Fig. 1. (a) Multi-mode spectrum of a 764-$\mu\hbox{m}$-long QC laser operating at 80 K in continuous wave mode 10% above threshold current. (b) Single-mode spectrum of a 110-$\mu\hbox{m}$-long QC laser operating at 80 K in continuous wave mode 10% above threshold current. The side-mode suppression ratio is over 30 dB and limited by the Fourier Transform Infrared Spectrometer (FTIR) noise floor.

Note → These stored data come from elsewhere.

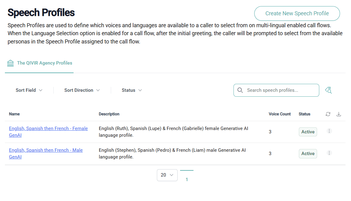Toggle the Active status on the Male GenAI row
The height and width of the screenshot is (201, 351).
(x=308, y=154)
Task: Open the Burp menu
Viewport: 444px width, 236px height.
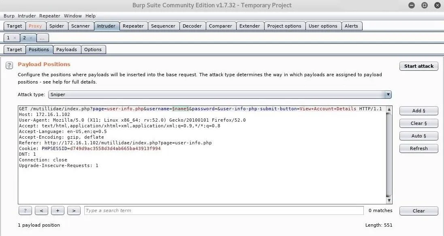Action: 9,16
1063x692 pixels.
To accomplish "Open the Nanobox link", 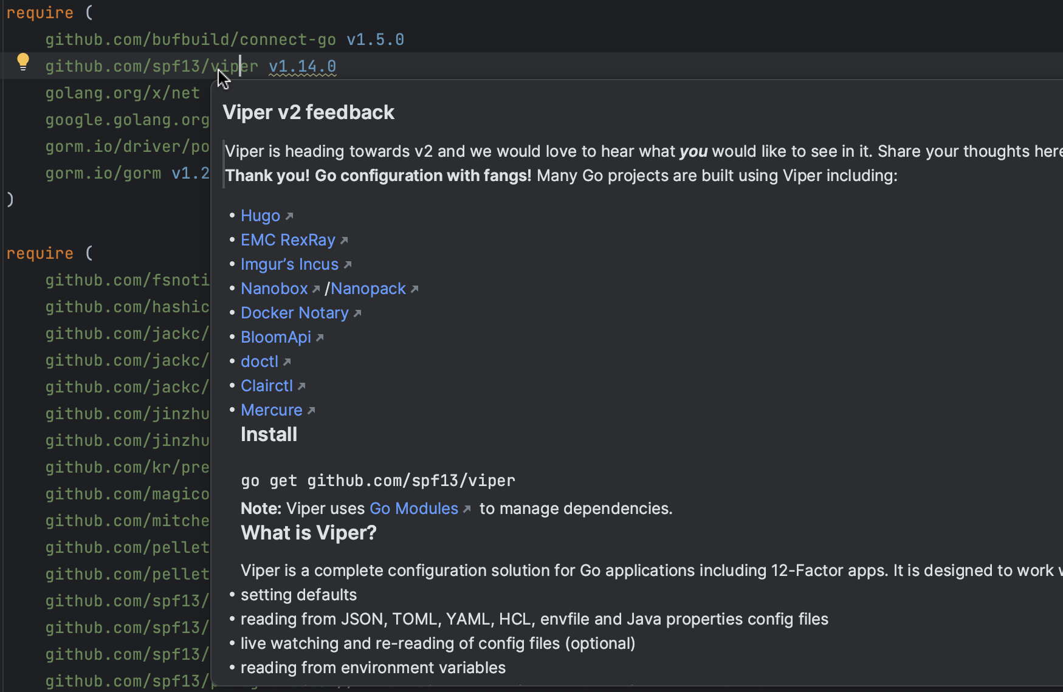I will click(x=274, y=289).
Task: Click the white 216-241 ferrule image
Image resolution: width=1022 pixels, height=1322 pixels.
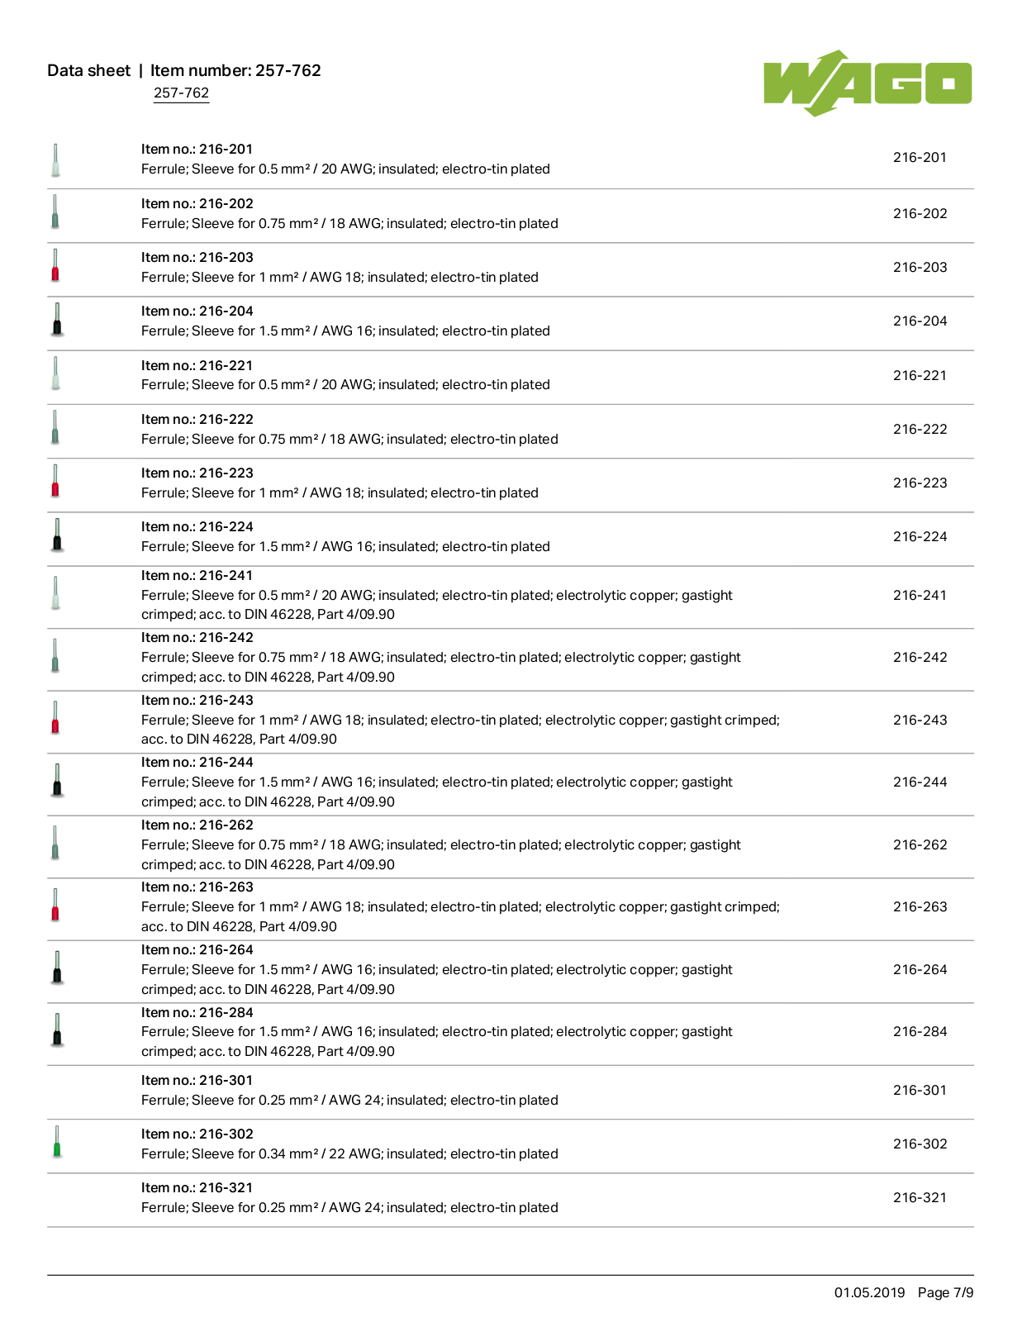Action: tap(55, 592)
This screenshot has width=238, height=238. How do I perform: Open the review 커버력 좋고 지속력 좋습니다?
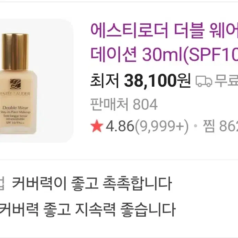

It is understood from laser physics principles that shortening the cavity length will increase the free spectral range (FSR), effectively pushing the side modes away from the mode closest to the gain peak, yet there is little published work on the effects of ultrashort cavities on QC laser modal behavior. While single-mode operation was obtained using 98 $\mu\hbox{m}$ to 105 $\mu\hbox{m}$ ultrashort cavity QC lasers with integrated deep-etched Bragg reflectors, the Bragg reflectors themselves introduce wavelength dependent effects on the microlasers [11], making it difficult to determine the effect of just the cavity length. With the added fabrication required to etch Bragg reflectors this approach is also not as manufacturable. We demonstrate here that simply cleaving ultrashort cavity QC lasers provides a more direct and cost-effective procedure that can be performed post-fabrication. Recently, [13] reported obtaining a 19-dB side-mode suppression ratio (SMSR) single-mode emission at 85 K with a 150-$\mu\hbox{m}$-long Fabry–Perot QC microlaser in pulsed operation by cleaving but did not achieve continuous wave operation, which is desired for trace gas sensing. Although there is an expected reduction in optical power by employing ultrashort cavity QC lasers for single-mode operation, 1–5 mW is sufficient for many spectroscopic applications [7], [14].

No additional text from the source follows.